**WHAT IS NEEDED**
Take each line of the entries below that contains "Task" and copy it.

**DATA TO USE**
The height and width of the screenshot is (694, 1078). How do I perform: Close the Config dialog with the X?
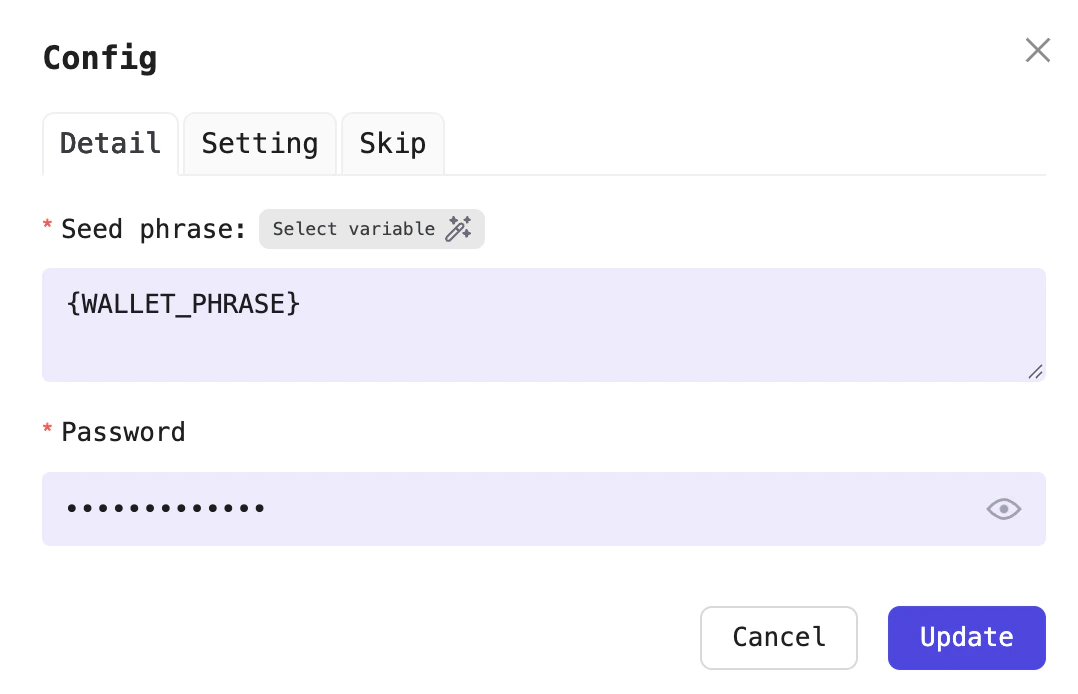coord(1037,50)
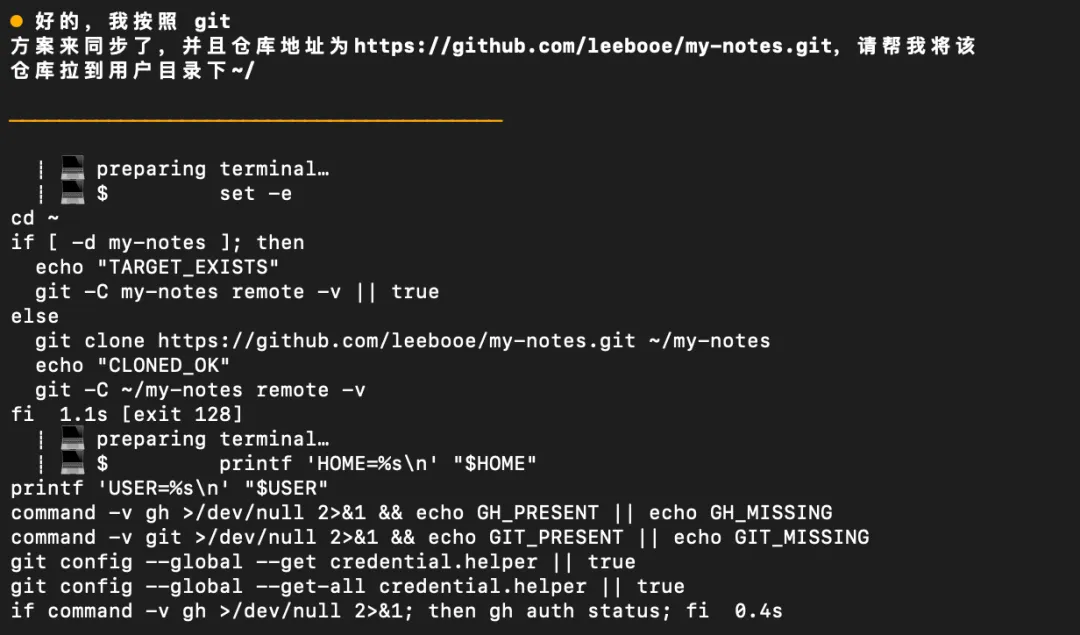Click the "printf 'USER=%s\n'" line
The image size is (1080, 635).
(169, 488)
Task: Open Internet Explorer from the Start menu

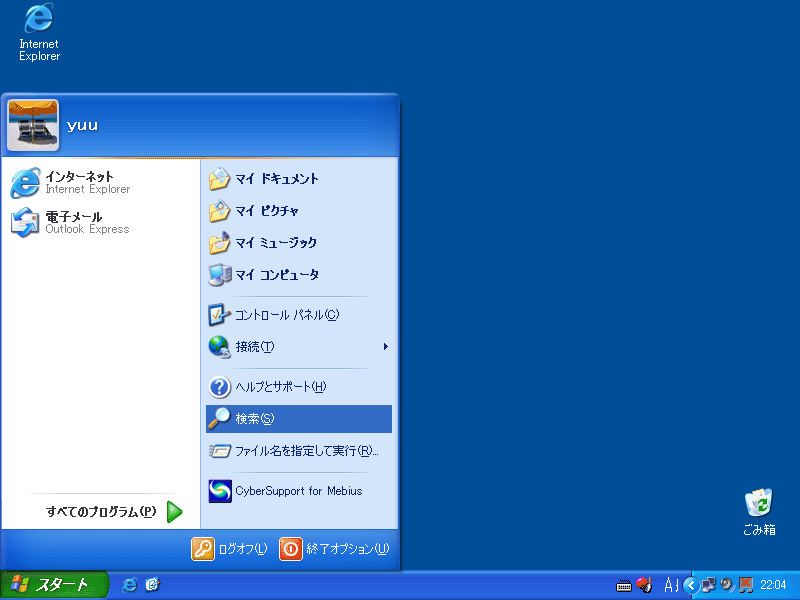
==
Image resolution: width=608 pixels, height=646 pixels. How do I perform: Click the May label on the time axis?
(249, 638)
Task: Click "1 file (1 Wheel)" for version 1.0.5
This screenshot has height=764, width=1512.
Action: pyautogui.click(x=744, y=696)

**ANSWER TO THE EXERCISE**
Task: Open Internet Explorer from the Start menu
Task: Click "1 file (1 Wheel)" for version 1.0.5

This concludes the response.